§ **EXERCISE AIM**: Reproduce the lines below word for word, starting with the first line and going on through the line that contains "Open the attached", including that line.

§ **DATASET CONTENT**:
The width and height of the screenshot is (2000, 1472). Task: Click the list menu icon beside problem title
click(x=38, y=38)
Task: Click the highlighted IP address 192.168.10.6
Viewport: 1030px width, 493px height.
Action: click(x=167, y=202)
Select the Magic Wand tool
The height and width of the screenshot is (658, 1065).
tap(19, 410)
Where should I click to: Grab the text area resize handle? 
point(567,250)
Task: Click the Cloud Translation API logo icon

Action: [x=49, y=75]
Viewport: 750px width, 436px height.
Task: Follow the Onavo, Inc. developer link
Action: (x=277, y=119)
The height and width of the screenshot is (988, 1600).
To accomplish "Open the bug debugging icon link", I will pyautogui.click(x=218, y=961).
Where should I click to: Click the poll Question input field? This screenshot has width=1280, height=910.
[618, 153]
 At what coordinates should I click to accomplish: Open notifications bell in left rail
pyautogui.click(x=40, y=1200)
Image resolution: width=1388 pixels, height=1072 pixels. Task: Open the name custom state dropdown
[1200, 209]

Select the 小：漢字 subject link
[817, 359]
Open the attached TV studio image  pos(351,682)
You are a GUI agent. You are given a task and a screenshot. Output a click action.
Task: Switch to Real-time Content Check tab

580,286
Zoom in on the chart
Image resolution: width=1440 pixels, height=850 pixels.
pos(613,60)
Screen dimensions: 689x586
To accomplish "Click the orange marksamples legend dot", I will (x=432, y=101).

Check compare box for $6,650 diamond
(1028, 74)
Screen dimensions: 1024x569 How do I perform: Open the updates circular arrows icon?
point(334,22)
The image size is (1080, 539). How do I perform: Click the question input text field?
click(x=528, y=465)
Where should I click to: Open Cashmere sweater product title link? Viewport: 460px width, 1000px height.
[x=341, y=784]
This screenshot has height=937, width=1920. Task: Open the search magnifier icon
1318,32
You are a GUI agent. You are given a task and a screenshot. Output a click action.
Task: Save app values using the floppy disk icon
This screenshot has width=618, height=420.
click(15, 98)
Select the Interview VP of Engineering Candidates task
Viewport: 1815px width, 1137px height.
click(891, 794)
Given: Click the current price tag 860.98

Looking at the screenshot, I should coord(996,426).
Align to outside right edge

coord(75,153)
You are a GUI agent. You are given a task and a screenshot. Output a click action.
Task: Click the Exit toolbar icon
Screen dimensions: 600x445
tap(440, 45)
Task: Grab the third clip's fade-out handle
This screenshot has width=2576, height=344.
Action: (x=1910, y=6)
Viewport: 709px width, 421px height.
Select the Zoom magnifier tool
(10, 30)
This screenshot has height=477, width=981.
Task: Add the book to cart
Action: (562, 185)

§ **SOLUTION FOR THIS TASK**:
The width and height of the screenshot is (2000, 1472). Task: Click the list menu icon beside problem title
click(x=38, y=38)
Task: Click the highlighted IP address 192.168.10.6
Viewport: 1030px width, 493px height.
Action: click(x=167, y=202)
Select the Magic Wand tool
The height and width of the screenshot is (658, 1065).
tap(19, 410)
Where should I click to: Grab the text area resize handle? 
point(567,250)
Task: Click the Cloud Translation API logo icon

Action: [x=49, y=75]
Viewport: 750px width, 436px height.
Task: Follow the Onavo, Inc. developer link
Action: (x=277, y=119)
The height and width of the screenshot is (988, 1600).
To accomplish "Open the bug debugging icon link", I will pyautogui.click(x=218, y=961).
Where should I click to: Click the poll Question input field? This screenshot has width=1280, height=910.
[618, 153]
 At what coordinates should I click to accomplish: Open notifications bell in left rail
pyautogui.click(x=40, y=1200)
Image resolution: width=1388 pixels, height=1072 pixels. Task: Open the name custom state dropdown
[1200, 209]

Select the 小：漢字 subject link
[817, 359]
Open the attached TV studio image  pos(351,682)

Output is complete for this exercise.